Biographie
Longtemps dans l'ombre, François Fillon fait partie des Premiers ministres dont la durée de vie à ce poste est la plus longue depuis le début de la Vème République.
Originaire d'une famille conservatrice de la Sarthe, il se prédestine au journalisme. Mais après des études de droit, son destin se lie à celui d'un élu local, Joël Le Theule. Ce député gaulliste, ami de la famille, le choisit comme assistant parlementaire. C'est sur les pas de son mentor, que François Fillon se lance en politique, et adhère au RPR, en 1977.

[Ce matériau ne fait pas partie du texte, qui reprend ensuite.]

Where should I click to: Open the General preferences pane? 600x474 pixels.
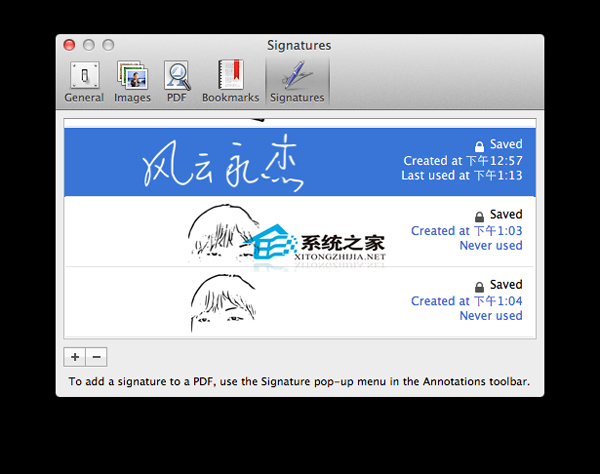click(x=84, y=82)
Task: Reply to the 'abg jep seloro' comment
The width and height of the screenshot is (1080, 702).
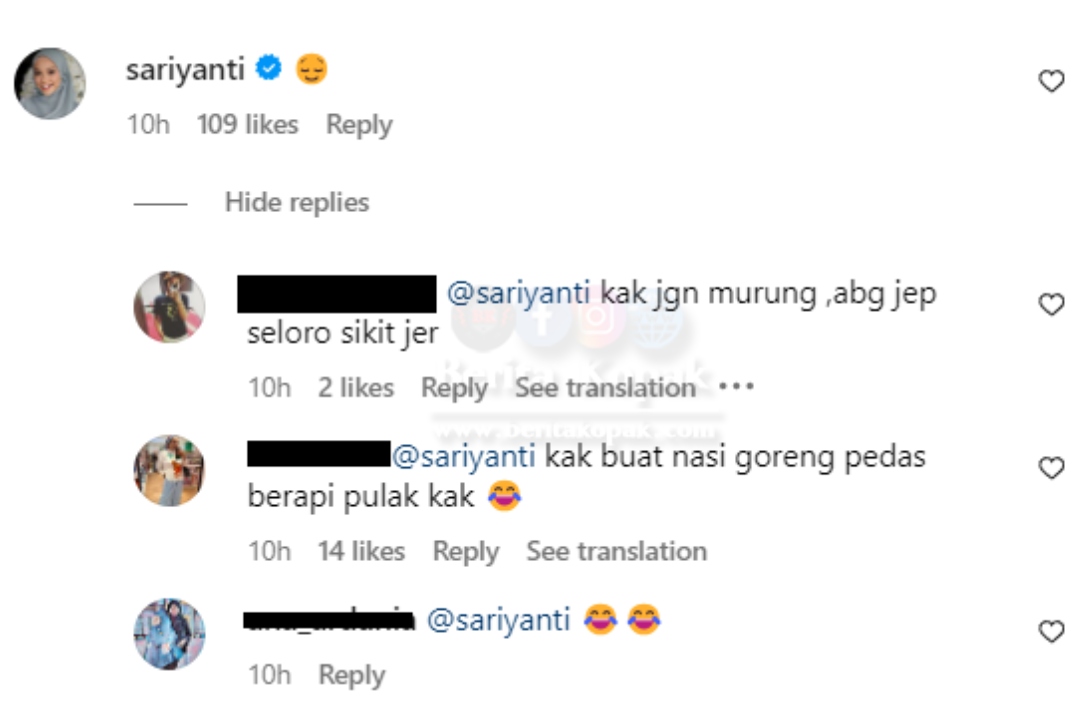Action: point(454,388)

Après la mort de Joël Le Theule, en 1980, il décide, l'année suivante, de récupérer son siège de député de la Sarthe. Benjamin de l'Assemblée, il se rapproche alors de Philippe Séguin, qui deviendra bientôt son deuxième mentor. Partisan d'un "gaullisme social", il s'oppose à ses côtés, à la ligne politique du président du RPR de l'époque, Jacques Chirac. Après avoir voté "non", au traité de Maastricht, François Fillon rejoint le gouvernement en 1993, et devient ministre de l'Enseignement supérieur. Malgré son soutien à Edouard Balladur à la présidentielle de 1995, il conserve sa place au gouvernement et occupe, jusqu'en 1997 le ministère des Télécommunications. Après la mise en retrait politique de Philippe Séguin, en 1999, François Fillon se rapproche de Jacques Chirac. Ainsi, en 2002, il participe activement à la campagne présidentielle de ce dernier, multipliant les déplacements de soutien. Partisan de la création d'un grand parti unique, réunissant la droite et du centre, il est l'un des principaux artisans de la fondation de l'UMP.
Logiquement, Jacques Chirac le fait entrer au gouvernement en 2002, où il hérite du ministère des Affaires sociales. C'est à ce poste qu'il mène, en 2003, avec l'accord de la CFDT, la difficile réforme des retraites, dite "loi Fillon". En 2004, il est nommé au ministère de l'Education nationale, où il est confronté à la révolte des étudiants contre son projet de réforme du Bac. Son éviction du gouvernement en 2005, est vécue comme un affront. La rupture avec Jacques Chirac est consommée. Il confie alors à quelques proches, qu'en le mettant à l'écart, le chef de l'Etat fait de lui "un directeur de campagne avant l'heure" de Nicolas Sarkozy. Durant l'élection présidentielle de 2007, il s'implique résolument aux côtés du candidat UMP, qui dès son arrivée à l'Elysée, le nomme Premier ministre.
Qualifié de "collaborateur" par Nicolas Sarkozy, François Fillon comprend très vite que son périmètre d'action est réduit par l'hyper-présidence. Mais, depuis 2007, ni les tensions passagères, ni le manque de communication entre Matignon et l'Elysée, n'ont eu raison de François Fillon. Conscient que son Premier ministre est plus populaire que lui, Nicolas Sarkozy décide, malgré plusieurs remaniements ministériels, de le maintenir à son poste.